Interestingly enough Bittners In 2005 Bittner’s Meat Company became the only “processing facility” in the state of Illinois to receive its Organic Processing Certificate. In order for a product to be labeled and certified as “organic” the product must have been raised organically and then must be brought to a facility that has been certified to continue the organic label. In such a facility, like Bittner’s, the product comes in live and thus is inspected by the USDA to insure “quality” for human consumption. Sadly Scott Bittner, the young owner died in a tragic plane crash last year, but in reading , I’m amazed and touched on how the farming communities in Illinois, Chicagoland restaurants and the local CSAs lost a vital resource and champion. Luckily the business is continuing in the same great tradition.
Now people I know that aren’t as aware or don’t want to know where their food comes are taken aback by this. I cant describe how this whole process feels as opposed to just going to a local market and picking up a cling film wrapped piece of questionably sourced meat. It makes you aware of the cycle of an animals life. This lamb was humanely treated . In reality this is an one off experience. But there are many ways you can buy an animal for your freezer through your CSAs which the farming community linked ups with. I just wanted the spring drive and to go through the experience.
For Easter I made a simple leg roast marinated in toasted fragrant spices and lathered with olive oil.
I roasted it simply in a large cast iron skillet with a bit of water to cover bottom of pan, and more olive oil brushed on top, in my new Thermador Oven on Convection Roast setting at 375 F. I turned it up to 425 for the last 10 minutes.
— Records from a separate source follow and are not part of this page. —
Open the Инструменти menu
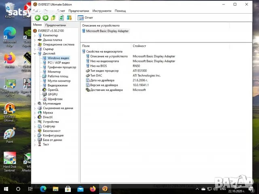259x194 pixels. coord(102,11)
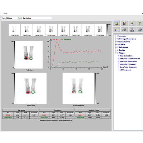
Task: Click the save disk icon button
Action: coord(124,23)
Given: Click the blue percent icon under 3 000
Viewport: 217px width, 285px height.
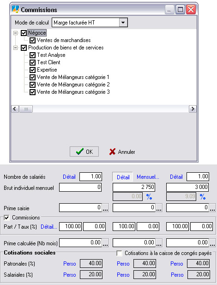Looking at the screenshot, I should [203, 197].
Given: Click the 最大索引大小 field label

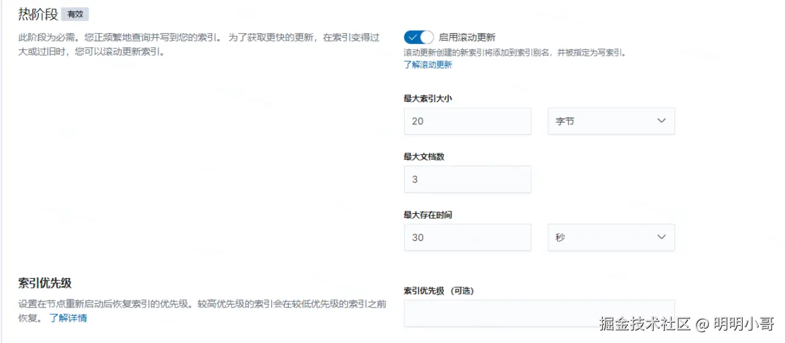Looking at the screenshot, I should (427, 99).
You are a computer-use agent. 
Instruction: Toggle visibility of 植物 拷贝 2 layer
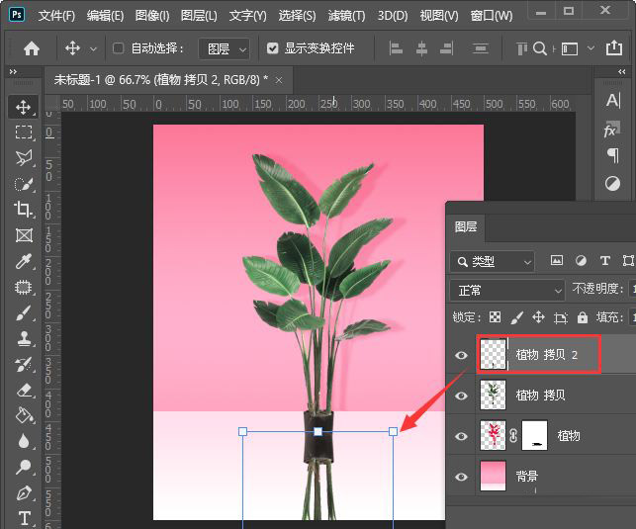coord(461,354)
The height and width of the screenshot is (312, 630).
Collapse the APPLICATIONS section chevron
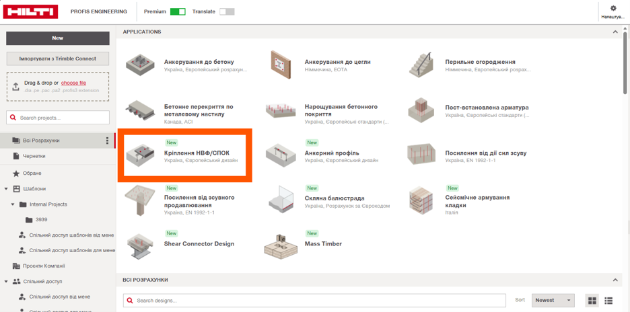click(615, 32)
Be sure to let your meat rest a bit before serving. Various cultures like their lamb in different degrees of doneness. For chops I prefer them on the medium side, seared nicely on the outside. However for roasted legs , my personal preference is for it to be more well done like the Greek and Arabic cultures.
In our household we love to take leftover lamb and brown it in a skillet , serve with unleavened breads, cucumber based Tzatziki , tomatoes onions, etc. pickled vegetables, a hot sauce like a Gyro or “kebab” style sandwich.
I don’t know about your summer, but mine has been a whirlwind of entertaining and being entertained. When shopping for clients, or traveling in new locals, I always love to visit the farm stands and Farmers Markets in addition to my usual purveyors. Out of all the markets I have been too , I have to say the Ferry Plaza one in San Francisco is one of my favorites. Chicago doesn’t slouch in that category either. Green City Market attracts locals and the movers and shakers of the culinary world . But my all time favorite one is in Vienna , the Naschmarkt.
There is nothing so pleasing to eye and taste buds than fresh produce and food, and the farmers and artisans, and chefs who present them. Simple , beautiful, pure taste. One thing I’m noticing from my clients and the parties I attend, is they simple classic down home fare. Nothing complex, just the good food speaking for itself without any hocus pocus and additional fanfare. I went to a well known philanthropists annual birthday fete, and the most memorable dish was a simple shrimp and clam boil stand with new potatoes and fresh chucked corn. My clients have been requesting simple roasts, root vegetable gratins, fried green tomatoes sliders, artful salads, and fruitful desserts.
In another assignment for Old El Paso, I was tasked with using Old El Paso products to complement the wonderful bounty form the summers Farmers Markets. Taking an everyday trendy staple, with Middle Eastern Roots, I played on the legume theme of a classic hummus , using Old El Paso traditional Refried beans instead. Forget Pita, and use Old El Paso Flour Tortillas , deep fried as your tasty chip sprinkled with Sea Salt. A sprinkle of sumac on top of the hummus and WOW. Be creative with your crudite. Give a quick blanch and ice bath to keep its crunchiness. Use various small glasses or verrines, and cutouts to make an artful display and impress your guests with a healthy starter .
Old El Paso® Mexican “Hummus” Dip and Simple Summer Entertaining
There is a beauty and nature and summers riot of vegetables available at the local Farmers Market. When we shop at them , we feel connected with our earth and community. The past decade, hummus, a Middle Eastern dish of pureed chickpeas, lemon, garlic and chickpeas has become a household staple in American homes and parties. Why not take this recipe and use Old El Paso Refried Beans for a tasty twist on this exotic , and healthy recipe? Serve it up in a spectacular arrangement of vegetables from the farmers market and deep fried soft Old El Paso tortilla wedges seasoned with Sea Salt. Your guests and family will be wowed!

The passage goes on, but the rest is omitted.